Stored dataset items
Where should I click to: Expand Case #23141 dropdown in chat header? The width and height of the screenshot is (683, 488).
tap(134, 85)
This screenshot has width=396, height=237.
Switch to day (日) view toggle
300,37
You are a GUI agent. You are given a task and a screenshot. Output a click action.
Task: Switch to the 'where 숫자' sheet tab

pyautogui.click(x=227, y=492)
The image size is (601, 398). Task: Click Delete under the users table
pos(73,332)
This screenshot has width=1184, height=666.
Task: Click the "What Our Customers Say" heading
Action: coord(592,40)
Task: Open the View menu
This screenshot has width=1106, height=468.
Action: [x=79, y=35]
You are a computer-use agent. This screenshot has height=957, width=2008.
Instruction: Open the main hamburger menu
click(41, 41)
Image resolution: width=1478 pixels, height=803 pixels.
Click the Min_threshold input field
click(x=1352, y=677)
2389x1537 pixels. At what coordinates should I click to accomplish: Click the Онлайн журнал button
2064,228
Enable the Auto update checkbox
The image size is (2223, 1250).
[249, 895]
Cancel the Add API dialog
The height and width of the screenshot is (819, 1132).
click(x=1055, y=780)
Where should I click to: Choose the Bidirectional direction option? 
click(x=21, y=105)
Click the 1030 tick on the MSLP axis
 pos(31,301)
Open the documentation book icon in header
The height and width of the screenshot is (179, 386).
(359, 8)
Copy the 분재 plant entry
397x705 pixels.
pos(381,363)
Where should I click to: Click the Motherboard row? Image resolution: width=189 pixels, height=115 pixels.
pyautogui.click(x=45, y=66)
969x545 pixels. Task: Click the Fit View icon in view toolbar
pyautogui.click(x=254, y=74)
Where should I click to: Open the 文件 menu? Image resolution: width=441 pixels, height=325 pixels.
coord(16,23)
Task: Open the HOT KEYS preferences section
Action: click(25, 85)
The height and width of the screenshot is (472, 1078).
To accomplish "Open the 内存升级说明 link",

__Problem description__. Rewrite everything from the start of the items down to the line containing "pyautogui.click(x=227, y=492)", including that line, keeping the requests as they are. Multiply every coordinate in the answers by 1.25 and round each result to a whole number, rounding halves up.

__Answer to the task__.
Where should I click to: Expand Case #23141 dropdown in chat header? The width and height of the screenshot is (683, 488).
tap(168, 106)
This screenshot has width=396, height=237.
Switch to day (日) view toggle
375,46
You are a GUI agent. You are given a task and a screenshot. Output a click action.
Task: Switch to the 'where 숫자' sheet tab

pyautogui.click(x=284, y=615)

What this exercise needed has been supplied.